> **Assignment**:
Output the listing exactly, leaving nothing out.

Start of Input material

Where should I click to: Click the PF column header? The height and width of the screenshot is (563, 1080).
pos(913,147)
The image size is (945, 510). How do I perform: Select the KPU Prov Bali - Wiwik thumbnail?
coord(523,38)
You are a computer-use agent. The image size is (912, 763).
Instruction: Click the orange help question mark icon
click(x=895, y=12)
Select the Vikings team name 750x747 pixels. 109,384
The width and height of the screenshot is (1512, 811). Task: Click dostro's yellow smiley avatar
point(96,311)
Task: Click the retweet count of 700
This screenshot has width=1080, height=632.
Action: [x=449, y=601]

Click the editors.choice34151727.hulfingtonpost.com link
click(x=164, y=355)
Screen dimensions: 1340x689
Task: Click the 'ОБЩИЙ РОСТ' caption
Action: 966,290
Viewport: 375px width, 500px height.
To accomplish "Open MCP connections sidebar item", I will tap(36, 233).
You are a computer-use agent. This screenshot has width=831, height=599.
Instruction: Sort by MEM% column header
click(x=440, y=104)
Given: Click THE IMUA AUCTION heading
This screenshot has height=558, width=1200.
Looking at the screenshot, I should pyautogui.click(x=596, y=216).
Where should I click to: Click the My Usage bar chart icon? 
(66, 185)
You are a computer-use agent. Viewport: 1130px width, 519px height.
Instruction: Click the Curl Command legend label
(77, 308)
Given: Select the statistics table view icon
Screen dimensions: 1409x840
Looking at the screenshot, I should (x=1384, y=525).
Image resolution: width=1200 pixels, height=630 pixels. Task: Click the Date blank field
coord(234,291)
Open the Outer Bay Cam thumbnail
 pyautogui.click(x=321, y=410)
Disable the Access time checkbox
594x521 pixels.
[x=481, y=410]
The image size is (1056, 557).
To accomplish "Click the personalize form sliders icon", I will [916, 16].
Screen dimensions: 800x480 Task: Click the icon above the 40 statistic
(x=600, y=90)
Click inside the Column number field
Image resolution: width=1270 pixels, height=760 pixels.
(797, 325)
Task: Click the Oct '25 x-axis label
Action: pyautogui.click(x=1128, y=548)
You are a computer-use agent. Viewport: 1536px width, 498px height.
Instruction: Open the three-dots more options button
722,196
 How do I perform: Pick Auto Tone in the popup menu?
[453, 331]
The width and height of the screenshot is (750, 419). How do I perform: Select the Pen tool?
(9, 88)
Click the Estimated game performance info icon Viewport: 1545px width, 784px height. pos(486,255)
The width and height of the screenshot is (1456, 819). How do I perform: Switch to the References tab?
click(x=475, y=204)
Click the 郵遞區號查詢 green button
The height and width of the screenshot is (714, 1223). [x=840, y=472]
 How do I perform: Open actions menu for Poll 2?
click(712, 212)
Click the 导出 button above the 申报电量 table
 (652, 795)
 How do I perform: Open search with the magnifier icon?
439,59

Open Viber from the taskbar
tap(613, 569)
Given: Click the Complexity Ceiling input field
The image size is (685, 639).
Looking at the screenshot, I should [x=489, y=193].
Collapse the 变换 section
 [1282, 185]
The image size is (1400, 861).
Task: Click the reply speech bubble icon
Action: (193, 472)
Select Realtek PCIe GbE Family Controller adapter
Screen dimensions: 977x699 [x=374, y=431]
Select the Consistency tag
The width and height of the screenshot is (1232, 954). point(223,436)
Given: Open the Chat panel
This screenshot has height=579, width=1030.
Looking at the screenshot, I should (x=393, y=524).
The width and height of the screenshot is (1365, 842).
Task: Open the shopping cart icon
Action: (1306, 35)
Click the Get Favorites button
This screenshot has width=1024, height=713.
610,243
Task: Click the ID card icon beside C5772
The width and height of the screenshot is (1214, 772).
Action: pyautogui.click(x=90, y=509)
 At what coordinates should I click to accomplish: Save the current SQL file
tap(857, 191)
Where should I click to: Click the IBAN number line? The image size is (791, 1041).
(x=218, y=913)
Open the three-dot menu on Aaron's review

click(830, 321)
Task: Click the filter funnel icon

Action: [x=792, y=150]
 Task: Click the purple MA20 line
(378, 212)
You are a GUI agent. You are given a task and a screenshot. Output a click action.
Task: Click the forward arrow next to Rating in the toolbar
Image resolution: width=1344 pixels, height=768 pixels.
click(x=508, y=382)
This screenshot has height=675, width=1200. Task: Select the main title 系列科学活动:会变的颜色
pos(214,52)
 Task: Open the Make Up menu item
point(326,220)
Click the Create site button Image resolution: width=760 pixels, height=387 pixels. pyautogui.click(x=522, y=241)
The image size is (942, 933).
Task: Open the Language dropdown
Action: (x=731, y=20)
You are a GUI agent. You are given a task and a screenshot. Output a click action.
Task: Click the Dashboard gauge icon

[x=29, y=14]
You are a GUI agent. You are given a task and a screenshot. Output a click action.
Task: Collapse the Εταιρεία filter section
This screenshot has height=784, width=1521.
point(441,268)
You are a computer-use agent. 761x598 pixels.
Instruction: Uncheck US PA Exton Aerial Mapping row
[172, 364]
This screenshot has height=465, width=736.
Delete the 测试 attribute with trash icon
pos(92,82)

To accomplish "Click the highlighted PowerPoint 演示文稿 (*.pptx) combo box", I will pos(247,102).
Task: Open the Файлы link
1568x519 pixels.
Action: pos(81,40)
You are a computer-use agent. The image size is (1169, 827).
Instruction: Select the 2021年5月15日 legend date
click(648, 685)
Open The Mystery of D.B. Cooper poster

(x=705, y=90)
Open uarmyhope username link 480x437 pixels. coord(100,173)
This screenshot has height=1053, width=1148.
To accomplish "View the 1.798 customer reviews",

End of Input material

> **Solution to the problem**:
Where should I click to: Click the PF column header? The height and width of the screenshot is (563, 1080).
pos(913,147)
The image size is (945, 510). How do I perform: Select the KPU Prov Bali - Wiwik thumbnail?
coord(523,38)
You are a computer-use agent. The image size is (912, 763).
Instruction: Click the orange help question mark icon
click(x=895, y=12)
Select the Vikings team name 750x747 pixels. 109,384
The width and height of the screenshot is (1512, 811). Task: Click dostro's yellow smiley avatar
point(96,311)
Task: Click the retweet count of 700
This screenshot has width=1080, height=632.
Action: [x=449, y=601]

Click the editors.choice34151727.hulfingtonpost.com link
click(x=164, y=355)
Screen dimensions: 1340x689
Task: Click the 'ОБЩИЙ РОСТ' caption
Action: 966,290
Viewport: 375px width, 500px height.
To accomplish "Open MCP connections sidebar item", I will tap(36, 233).
You are a computer-use agent. This screenshot has width=831, height=599.
Instruction: Sort by MEM% column header
click(x=440, y=104)
Given: Click THE IMUA AUCTION heading
This screenshot has height=558, width=1200.
Looking at the screenshot, I should pyautogui.click(x=596, y=216).
Where should I click to: Click the My Usage bar chart icon? 
(66, 185)
You are a computer-use agent. Viewport: 1130px width, 519px height.
Instruction: Click the Curl Command legend label
(77, 308)
Given: Select the statistics table view icon
Screen dimensions: 1409x840
Looking at the screenshot, I should (x=1384, y=525).
Image resolution: width=1200 pixels, height=630 pixels. Task: Click the Date blank field
coord(234,291)
Open the Outer Bay Cam thumbnail
 pyautogui.click(x=321, y=410)
Disable the Access time checkbox
594x521 pixels.
[x=481, y=410]
The image size is (1056, 557).
To accomplish "Click the personalize form sliders icon", I will [916, 16].
Screen dimensions: 800x480 Task: Click the icon above the 40 statistic
(x=600, y=90)
Click inside the Column number field
Image resolution: width=1270 pixels, height=760 pixels.
(797, 325)
Task: Click the Oct '25 x-axis label
Action: pyautogui.click(x=1128, y=548)
You are a computer-use agent. Viewport: 1536px width, 498px height.
Instruction: Open the three-dots more options button
722,196
 How do I perform: Pick Auto Tone in the popup menu?
[453, 331]
The width and height of the screenshot is (750, 419). How do I perform: Select the Pen tool?
(9, 88)
Click the Estimated game performance info icon Viewport: 1545px width, 784px height. pos(486,255)
The width and height of the screenshot is (1456, 819). How do I perform: Switch to the References tab?
click(x=475, y=204)
Click the 郵遞區號查詢 green button
The height and width of the screenshot is (714, 1223). [x=840, y=472]
 How do I perform: Open actions menu for Poll 2?
click(712, 212)
Click the 导出 button above the 申报电量 table
 (652, 795)
 How do I perform: Open search with the magnifier icon?
439,59

Open Viber from the taskbar
tap(613, 569)
Given: Click the Complexity Ceiling input field
The image size is (685, 639).
Looking at the screenshot, I should [x=489, y=193].
Collapse the 变换 section
 [1282, 185]
The image size is (1400, 861).
Task: Click the reply speech bubble icon
Action: (193, 472)
Select Realtek PCIe GbE Family Controller adapter
Screen dimensions: 977x699 [x=374, y=431]
Select the Consistency tag
The width and height of the screenshot is (1232, 954). point(223,436)
Given: Open the Chat panel
This screenshot has height=579, width=1030.
Looking at the screenshot, I should (x=393, y=524).
The width and height of the screenshot is (1365, 842).
Task: Open the shopping cart icon
Action: (1306, 35)
Click the Get Favorites button
This screenshot has width=1024, height=713.
610,243
Task: Click the ID card icon beside C5772
The width and height of the screenshot is (1214, 772).
Action: pyautogui.click(x=90, y=509)
 At what coordinates should I click to accomplish: Save the current SQL file
tap(857, 191)
Where should I click to: Click the IBAN number line? The image size is (791, 1041).
(x=218, y=913)
Open the three-dot menu on Aaron's review

click(830, 321)
Task: Click the filter funnel icon

Action: [x=792, y=150]
 Task: Click the purple MA20 line
(378, 212)
You are a GUI agent. You are given a task and a screenshot. Output a click action.
Task: Click the forward arrow next to Rating in the toolbar
Image resolution: width=1344 pixels, height=768 pixels.
click(x=508, y=382)
This screenshot has height=675, width=1200. Task: Select the main title 系列科学活动:会变的颜色
pos(214,52)
 Task: Open the Make Up menu item
point(326,220)
Click the Create site button Image resolution: width=760 pixels, height=387 pixels. pyautogui.click(x=522, y=241)
The image size is (942, 933).
Task: Open the Language dropdown
Action: (x=731, y=20)
You are a GUI agent. You are given a task and a screenshot. Output a click action.
Task: Click the Dashboard gauge icon

[x=29, y=14]
You are a GUI agent. You are given a task and a screenshot. Output a click action.
Task: Collapse the Εταιρεία filter section
This screenshot has height=784, width=1521.
point(441,268)
You are a computer-use agent. 761x598 pixels.
Instruction: Uncheck US PA Exton Aerial Mapping row
[172, 364]
This screenshot has height=465, width=736.
Delete the 测试 attribute with trash icon
pos(92,82)

To accomplish "Click the highlighted PowerPoint 演示文稿 (*.pptx) combo box", I will pos(247,102).
Task: Open the Файлы link
1568x519 pixels.
Action: pos(81,40)
You are a computer-use agent. The image size is (1169, 827).
Instruction: Select the 2021年5月15日 legend date
click(648, 685)
Open The Mystery of D.B. Cooper poster

(x=705, y=90)
Open uarmyhope username link 480x437 pixels. coord(100,173)
This screenshot has height=1053, width=1148.
To accomplish "View the 1.798 customer reviews",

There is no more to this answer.